Región desértica ubicada en el Noroeste del Estado, cuyos habitantes fueron los Indios conchos y los Apaches. Fue otro de los poblados fundados en la Nueva Vizcaya por Juan Antonio Trasviña y Retes, esta vez en el año 1715. Una vez establecidos los misioneros Franciscanos, les fue difícil cumplir con la evangelización y colonización, debido a los constantes ataques, por lo que para el primer cuarto del mismo siglo, la región fue abandonada.  

Fue hasta el año de 1751 que los misioneros decidieron volver a la zona debido al establecimiento de los presidios militares. Sin embargo, los ataques de los primeros pobladores, no cesaron, por lo que el desarrollo del pueblo fue muy lento. Ya para el 14 de octubre de 1880, los indígenas fueron derrotados en Tres Castillos por fuerzas de Joaquin Terrazas.

 

 

Es en la localidad de Cuchillo Parado que se da el inicio de la Revolución un poco antes que en el resto del país, debido a una causa hasta cierto punto fortuita.

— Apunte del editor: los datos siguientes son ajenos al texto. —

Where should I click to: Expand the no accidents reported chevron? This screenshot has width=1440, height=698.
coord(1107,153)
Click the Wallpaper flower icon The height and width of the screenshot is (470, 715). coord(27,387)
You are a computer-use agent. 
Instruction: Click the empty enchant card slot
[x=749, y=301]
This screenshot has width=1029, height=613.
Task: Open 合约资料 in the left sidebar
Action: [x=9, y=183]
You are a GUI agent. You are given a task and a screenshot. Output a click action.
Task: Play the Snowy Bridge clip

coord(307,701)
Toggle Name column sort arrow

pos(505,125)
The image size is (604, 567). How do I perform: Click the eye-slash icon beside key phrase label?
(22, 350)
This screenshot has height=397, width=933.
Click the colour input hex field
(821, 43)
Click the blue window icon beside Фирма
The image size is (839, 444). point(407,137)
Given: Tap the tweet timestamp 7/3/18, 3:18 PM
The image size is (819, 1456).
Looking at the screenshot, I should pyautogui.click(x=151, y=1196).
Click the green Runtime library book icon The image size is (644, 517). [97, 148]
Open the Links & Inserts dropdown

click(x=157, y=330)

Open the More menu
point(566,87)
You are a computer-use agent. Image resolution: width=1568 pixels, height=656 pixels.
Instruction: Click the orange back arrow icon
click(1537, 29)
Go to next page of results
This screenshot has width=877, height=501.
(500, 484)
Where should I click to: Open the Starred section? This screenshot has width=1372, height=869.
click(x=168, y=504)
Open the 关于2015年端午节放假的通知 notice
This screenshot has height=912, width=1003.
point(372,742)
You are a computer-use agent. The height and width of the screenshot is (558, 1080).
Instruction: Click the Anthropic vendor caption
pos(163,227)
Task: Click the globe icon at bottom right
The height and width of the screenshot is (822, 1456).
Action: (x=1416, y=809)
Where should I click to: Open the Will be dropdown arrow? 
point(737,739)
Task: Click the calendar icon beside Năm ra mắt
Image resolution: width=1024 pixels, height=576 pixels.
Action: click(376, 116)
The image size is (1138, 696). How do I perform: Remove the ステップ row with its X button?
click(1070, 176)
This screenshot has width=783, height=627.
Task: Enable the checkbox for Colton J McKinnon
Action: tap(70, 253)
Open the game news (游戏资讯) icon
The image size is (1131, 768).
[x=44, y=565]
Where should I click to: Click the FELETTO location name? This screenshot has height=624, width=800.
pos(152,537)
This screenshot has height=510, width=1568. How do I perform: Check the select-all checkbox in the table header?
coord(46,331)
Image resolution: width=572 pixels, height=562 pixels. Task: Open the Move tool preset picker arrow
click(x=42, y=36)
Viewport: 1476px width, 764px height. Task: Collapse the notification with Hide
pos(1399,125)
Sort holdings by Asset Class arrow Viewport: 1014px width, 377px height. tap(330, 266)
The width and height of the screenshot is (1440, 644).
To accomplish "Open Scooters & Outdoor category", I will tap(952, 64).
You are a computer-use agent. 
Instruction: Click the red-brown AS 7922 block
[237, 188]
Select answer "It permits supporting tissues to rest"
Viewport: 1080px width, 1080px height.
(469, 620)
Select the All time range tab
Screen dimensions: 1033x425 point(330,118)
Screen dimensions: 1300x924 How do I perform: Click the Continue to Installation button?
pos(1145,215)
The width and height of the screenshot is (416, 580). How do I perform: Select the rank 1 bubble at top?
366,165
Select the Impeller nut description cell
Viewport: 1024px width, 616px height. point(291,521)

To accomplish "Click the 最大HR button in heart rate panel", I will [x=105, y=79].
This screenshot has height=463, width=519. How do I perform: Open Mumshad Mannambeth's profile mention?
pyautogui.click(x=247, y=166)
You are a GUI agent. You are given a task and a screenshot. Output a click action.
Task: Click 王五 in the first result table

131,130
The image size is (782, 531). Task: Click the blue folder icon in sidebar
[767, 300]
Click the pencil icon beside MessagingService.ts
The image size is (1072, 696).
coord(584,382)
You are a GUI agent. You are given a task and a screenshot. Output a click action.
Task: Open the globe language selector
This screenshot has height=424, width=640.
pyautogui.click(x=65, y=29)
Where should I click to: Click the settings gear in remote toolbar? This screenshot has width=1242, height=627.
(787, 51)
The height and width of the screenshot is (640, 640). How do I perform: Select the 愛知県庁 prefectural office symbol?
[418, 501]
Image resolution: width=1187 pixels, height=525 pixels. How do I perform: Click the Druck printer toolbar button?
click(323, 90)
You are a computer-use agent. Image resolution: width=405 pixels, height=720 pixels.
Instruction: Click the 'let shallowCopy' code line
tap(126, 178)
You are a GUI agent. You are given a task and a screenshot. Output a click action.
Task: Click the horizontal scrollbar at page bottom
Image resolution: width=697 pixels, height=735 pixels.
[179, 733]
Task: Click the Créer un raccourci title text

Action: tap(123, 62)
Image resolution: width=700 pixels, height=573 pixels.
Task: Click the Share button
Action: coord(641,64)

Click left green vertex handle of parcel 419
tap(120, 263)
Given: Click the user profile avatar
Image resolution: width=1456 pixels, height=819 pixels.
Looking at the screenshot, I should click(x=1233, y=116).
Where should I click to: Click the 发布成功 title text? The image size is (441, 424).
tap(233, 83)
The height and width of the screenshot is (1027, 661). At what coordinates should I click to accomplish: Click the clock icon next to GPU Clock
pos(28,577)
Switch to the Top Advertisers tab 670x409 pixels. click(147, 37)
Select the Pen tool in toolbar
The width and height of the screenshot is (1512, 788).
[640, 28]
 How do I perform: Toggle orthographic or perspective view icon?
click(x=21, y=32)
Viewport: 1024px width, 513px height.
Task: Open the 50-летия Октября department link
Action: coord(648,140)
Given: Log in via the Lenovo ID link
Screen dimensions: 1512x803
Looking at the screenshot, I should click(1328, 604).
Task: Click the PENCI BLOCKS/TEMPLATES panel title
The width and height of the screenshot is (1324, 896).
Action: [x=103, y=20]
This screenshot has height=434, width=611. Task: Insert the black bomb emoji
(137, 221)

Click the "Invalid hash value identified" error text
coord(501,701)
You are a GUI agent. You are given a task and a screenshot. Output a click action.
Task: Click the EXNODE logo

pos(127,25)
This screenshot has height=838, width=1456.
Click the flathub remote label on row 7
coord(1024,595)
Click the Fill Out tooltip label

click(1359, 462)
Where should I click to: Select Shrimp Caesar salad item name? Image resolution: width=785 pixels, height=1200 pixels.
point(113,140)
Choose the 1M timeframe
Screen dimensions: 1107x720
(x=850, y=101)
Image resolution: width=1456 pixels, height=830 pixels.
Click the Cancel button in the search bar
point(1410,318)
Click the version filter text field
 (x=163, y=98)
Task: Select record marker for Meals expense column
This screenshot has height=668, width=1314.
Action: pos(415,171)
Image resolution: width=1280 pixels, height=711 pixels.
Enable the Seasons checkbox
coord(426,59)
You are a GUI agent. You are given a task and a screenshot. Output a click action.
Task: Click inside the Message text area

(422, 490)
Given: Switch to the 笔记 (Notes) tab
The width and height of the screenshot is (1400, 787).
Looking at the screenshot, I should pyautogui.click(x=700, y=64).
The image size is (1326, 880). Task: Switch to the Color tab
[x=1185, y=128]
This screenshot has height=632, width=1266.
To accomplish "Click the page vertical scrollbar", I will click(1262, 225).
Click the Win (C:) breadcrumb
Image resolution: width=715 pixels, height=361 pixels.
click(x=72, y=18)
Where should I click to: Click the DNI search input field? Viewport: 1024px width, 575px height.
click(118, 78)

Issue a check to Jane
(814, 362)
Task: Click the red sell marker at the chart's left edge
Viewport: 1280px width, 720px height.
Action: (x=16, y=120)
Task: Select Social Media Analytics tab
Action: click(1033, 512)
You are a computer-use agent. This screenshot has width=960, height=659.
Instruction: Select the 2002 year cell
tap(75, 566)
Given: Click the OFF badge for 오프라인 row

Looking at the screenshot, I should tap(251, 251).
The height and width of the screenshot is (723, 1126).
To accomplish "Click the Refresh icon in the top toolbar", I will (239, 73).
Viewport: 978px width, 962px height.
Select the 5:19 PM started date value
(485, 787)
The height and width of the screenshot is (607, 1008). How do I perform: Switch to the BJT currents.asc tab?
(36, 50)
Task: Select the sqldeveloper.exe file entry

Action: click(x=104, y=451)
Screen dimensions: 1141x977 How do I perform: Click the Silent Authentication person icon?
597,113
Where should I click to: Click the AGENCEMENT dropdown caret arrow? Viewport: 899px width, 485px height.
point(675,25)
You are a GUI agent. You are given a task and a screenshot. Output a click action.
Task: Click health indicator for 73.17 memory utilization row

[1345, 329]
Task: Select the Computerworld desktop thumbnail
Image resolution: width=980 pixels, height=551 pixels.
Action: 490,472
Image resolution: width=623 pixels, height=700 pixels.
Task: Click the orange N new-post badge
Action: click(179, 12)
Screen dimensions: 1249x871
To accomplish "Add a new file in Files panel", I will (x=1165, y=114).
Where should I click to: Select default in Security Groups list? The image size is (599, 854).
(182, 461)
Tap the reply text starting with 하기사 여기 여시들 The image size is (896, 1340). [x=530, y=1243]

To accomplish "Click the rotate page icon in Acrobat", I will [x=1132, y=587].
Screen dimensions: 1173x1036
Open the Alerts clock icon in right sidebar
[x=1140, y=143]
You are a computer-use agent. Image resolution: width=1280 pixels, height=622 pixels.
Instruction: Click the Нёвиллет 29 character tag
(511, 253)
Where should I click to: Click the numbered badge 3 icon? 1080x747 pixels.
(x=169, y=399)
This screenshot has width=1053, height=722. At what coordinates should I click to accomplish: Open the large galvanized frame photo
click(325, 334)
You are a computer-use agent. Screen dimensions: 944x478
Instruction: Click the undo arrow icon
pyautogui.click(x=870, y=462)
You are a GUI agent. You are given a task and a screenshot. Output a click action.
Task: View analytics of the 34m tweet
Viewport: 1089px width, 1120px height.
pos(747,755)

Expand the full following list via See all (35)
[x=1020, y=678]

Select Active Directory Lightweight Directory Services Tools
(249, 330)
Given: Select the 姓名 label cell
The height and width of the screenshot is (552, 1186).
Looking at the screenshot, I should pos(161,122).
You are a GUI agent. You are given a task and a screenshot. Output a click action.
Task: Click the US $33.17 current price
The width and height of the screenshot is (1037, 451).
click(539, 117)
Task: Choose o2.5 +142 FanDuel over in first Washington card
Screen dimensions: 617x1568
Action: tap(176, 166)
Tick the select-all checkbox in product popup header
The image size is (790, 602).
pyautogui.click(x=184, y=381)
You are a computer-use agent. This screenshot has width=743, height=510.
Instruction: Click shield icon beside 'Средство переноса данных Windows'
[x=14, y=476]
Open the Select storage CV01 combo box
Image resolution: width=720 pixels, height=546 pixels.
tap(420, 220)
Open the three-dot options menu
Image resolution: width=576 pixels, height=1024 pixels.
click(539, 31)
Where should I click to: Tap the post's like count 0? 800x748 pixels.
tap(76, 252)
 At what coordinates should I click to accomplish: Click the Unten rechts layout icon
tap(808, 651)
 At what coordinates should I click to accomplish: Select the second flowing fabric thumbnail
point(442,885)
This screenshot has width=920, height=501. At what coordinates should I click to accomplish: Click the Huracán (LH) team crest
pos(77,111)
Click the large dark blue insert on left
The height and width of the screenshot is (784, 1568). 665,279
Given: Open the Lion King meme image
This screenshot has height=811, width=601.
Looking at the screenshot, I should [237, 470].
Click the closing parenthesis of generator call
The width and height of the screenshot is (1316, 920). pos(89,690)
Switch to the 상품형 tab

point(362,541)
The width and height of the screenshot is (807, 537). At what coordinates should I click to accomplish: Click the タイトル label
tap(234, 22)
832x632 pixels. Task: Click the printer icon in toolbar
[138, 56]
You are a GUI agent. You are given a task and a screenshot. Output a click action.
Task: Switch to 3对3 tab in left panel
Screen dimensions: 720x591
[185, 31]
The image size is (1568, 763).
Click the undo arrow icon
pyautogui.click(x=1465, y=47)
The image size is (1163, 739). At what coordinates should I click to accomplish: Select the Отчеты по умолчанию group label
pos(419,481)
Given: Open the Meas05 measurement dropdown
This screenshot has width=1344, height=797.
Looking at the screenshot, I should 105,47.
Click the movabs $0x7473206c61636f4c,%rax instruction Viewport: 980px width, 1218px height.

La noche del 13 de noviembre de 1910, gente leal a Toribio Ortega que se encontraba en Coyame, desafiando la vigilancia que se ejercía sobre los grupos que pertenecían a los clubes antirreeleccionistas y amparado en la oscuridad de la noche, va hasta Cuchillo Parado para avisarle a Toribio que en Coyame estaba un fuerte destacamento militar en pláticas con Ezequiel Montes, jefe político de Coyame y que estaban haciendo los preparativos para ir a aprehenderle para que no fuera a levantarse en armas el día 20 de noviembre como se tenía establecido en el Plan de San Luis. Una vez que Toribio tuvo conocimiento de esto, mandó llamar a los integrantes de dicho club a quienes les expone la situación en la que se encontraban. Aún cuando tenían previsto levantarse en armas el día 20 de noviembre, las circunstancias los obligaban a tomar una decisión forzada. Esperar a que fueran a aprehenderlos y tal vez a fusilarlos o lanzarse a la lucha de manera anticipada.

La opinión de la mayoría de la gente del pueblo fue que si el plan estaba preparado para el día 20, igual podía hacerse unos días antes. Todos le dan su apoyo a Toribio y deciden correr su misma suerte. A esas horas de la noche regresan a sus casas, rápidamente le platican a sus esposas y a sus hijos la situación, les dan las últimas recomendaciones y debajo de la almohada o del armario, unos sacan las enmohecidas pistolas y como ya no tenía tiempo de comunicarse con Don Abraham González en Chihuahua, aquel 14 de noviembre de 1910, hace el recuento de su gente y con gusto ve que le ofrecen su respaldo 66 valientes jinetes que están dispuestos a morir antes que entregarse a las fuerzas del gobierno de Porfirio Díaz. Allí cavaron fosas y construyeron trincheras de piedra para esperar a los militares que venían a aprehenderlos. Desde la orilla del Río Conchos que pasa por cerca del pueblo, hasta la sierra cercana se escuchaban los primeros disparos de los federales y la réplica de los revolucionarios. Ahí se desarrolló un intenso combate dejando una estela de muerte y una veintena de heridos. Apenas eran los primeros disparos de una revolución que tardaría una década en terminarse.